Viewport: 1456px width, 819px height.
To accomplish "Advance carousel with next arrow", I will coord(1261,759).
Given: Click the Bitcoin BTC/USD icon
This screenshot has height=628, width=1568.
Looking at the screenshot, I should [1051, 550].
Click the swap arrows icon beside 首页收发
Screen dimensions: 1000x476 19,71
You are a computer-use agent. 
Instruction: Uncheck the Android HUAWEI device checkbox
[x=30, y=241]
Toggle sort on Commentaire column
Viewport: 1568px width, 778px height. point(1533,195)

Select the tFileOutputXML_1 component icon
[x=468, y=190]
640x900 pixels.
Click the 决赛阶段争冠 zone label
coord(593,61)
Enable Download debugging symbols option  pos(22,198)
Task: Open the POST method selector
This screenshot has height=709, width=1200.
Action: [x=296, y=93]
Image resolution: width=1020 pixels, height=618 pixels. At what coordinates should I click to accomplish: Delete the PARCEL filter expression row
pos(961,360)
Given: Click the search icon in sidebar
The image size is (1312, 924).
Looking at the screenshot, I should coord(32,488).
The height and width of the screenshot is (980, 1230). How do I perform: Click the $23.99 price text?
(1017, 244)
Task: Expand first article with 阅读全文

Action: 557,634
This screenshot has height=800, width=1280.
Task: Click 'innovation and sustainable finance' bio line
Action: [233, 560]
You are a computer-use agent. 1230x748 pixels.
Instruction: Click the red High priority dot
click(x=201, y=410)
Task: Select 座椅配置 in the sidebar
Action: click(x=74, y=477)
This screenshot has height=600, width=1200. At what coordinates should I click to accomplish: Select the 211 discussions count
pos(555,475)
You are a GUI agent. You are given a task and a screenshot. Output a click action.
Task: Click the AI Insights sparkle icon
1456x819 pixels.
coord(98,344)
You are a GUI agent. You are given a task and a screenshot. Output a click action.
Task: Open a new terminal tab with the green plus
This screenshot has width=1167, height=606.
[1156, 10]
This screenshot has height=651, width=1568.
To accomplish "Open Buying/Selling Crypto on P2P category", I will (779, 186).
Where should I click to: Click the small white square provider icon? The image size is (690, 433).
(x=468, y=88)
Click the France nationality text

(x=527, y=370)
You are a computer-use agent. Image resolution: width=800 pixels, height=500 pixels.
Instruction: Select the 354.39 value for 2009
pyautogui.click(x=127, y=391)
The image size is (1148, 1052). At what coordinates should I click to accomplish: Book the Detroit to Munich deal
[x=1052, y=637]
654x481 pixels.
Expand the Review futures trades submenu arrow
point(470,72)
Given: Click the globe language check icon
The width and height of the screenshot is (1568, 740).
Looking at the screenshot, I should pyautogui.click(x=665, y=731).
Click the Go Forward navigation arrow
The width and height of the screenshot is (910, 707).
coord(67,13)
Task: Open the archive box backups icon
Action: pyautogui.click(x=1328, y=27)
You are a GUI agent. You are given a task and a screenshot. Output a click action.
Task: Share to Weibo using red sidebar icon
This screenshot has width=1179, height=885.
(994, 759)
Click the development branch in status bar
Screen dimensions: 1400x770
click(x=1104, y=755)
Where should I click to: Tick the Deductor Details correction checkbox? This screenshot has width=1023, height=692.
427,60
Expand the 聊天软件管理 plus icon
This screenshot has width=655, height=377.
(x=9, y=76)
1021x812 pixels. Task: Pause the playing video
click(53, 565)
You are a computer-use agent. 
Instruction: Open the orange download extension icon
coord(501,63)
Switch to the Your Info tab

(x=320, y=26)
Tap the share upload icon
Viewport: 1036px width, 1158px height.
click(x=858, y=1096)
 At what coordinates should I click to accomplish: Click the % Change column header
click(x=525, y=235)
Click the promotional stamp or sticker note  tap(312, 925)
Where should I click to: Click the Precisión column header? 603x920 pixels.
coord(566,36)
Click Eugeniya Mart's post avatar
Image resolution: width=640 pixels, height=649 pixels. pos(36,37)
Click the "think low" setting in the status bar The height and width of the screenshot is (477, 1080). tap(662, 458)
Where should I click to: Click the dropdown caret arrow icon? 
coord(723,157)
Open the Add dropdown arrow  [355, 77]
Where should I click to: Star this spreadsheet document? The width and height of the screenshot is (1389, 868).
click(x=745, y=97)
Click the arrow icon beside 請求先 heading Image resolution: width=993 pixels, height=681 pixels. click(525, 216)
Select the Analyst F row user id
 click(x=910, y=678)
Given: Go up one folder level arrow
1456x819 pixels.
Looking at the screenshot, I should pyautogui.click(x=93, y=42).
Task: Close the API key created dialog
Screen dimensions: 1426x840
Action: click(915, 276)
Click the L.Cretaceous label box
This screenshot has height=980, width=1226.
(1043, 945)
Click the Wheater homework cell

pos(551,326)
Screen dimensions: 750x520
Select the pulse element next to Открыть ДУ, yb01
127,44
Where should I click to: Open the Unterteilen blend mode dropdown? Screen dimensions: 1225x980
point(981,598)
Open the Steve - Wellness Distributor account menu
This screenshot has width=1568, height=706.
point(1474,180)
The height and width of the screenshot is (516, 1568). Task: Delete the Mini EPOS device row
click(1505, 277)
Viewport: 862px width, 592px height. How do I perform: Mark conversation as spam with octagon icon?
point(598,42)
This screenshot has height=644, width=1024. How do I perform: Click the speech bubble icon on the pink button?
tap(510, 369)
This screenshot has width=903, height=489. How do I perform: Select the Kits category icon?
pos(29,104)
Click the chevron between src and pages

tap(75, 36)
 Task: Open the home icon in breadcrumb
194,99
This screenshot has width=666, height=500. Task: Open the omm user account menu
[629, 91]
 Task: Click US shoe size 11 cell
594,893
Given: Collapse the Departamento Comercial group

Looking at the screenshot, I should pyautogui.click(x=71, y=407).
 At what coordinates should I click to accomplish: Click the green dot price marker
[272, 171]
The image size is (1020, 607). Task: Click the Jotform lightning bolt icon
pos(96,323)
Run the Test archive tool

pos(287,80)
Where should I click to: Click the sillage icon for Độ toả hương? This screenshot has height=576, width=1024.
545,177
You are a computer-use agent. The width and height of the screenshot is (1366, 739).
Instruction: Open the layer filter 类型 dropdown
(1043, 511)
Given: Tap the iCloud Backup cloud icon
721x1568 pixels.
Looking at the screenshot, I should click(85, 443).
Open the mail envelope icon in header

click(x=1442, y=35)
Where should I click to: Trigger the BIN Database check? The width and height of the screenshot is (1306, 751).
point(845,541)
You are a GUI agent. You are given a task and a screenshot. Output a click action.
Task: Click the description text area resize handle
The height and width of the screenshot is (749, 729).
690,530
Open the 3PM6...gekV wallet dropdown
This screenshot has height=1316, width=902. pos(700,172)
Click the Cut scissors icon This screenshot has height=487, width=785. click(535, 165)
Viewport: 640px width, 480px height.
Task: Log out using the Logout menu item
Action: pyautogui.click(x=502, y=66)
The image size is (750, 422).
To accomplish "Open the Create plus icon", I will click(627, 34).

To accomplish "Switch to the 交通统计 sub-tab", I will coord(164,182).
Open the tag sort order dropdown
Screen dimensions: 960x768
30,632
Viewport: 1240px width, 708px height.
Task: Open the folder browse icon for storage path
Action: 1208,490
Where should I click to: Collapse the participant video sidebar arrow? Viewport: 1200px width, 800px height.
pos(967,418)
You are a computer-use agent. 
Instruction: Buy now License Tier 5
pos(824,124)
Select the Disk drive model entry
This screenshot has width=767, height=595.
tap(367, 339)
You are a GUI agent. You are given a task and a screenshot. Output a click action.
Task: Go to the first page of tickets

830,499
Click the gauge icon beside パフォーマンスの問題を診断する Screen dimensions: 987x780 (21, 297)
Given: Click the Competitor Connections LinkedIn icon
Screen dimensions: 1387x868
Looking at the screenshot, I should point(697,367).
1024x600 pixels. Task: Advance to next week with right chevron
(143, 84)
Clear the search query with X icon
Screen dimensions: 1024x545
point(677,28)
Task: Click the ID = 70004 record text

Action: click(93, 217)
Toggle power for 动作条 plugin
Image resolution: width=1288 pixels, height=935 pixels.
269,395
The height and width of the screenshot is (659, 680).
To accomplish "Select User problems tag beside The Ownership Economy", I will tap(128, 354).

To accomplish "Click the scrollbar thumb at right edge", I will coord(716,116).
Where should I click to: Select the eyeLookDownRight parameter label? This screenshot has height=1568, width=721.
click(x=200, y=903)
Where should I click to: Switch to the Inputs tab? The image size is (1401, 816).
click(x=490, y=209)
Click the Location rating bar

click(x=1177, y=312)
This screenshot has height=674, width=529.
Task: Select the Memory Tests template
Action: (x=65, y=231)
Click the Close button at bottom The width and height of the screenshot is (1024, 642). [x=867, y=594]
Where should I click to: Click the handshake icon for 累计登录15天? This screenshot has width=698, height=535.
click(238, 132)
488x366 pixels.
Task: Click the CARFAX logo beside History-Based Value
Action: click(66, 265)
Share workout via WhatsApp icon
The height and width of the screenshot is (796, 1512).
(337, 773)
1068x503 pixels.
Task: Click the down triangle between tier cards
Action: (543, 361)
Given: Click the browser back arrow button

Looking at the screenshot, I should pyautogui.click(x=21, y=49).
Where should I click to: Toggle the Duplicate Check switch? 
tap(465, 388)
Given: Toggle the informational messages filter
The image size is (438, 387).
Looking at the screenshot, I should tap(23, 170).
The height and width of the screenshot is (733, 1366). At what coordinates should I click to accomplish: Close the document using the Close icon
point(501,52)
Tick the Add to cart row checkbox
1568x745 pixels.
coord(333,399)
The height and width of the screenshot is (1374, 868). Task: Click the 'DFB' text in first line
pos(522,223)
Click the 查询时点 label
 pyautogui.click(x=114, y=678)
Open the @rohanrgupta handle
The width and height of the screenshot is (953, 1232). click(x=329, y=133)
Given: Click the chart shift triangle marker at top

-=-=-

Assignment
The range runs from the line with "Where should I click to: Select" up to and including the line with "Share workout via WhatsApp icon" in the listing above; please write out exactly those lines and nothing more.

Exercise answer
Where should I click to: Select the eyeLookDownRight parameter label? This screenshot has height=1568, width=721.
click(x=200, y=903)
Where should I click to: Switch to the Inputs tab? The image size is (1401, 816).
click(x=490, y=209)
Click the Location rating bar

click(x=1177, y=312)
This screenshot has height=674, width=529.
Task: Select the Memory Tests template
Action: (x=65, y=231)
Click the Close button at bottom The width and height of the screenshot is (1024, 642). [x=867, y=594]
Where should I click to: Click the handshake icon for 累计登录15天? This screenshot has width=698, height=535.
click(238, 132)
488x366 pixels.
Task: Click the CARFAX logo beside History-Based Value
Action: click(66, 265)
Share workout via WhatsApp icon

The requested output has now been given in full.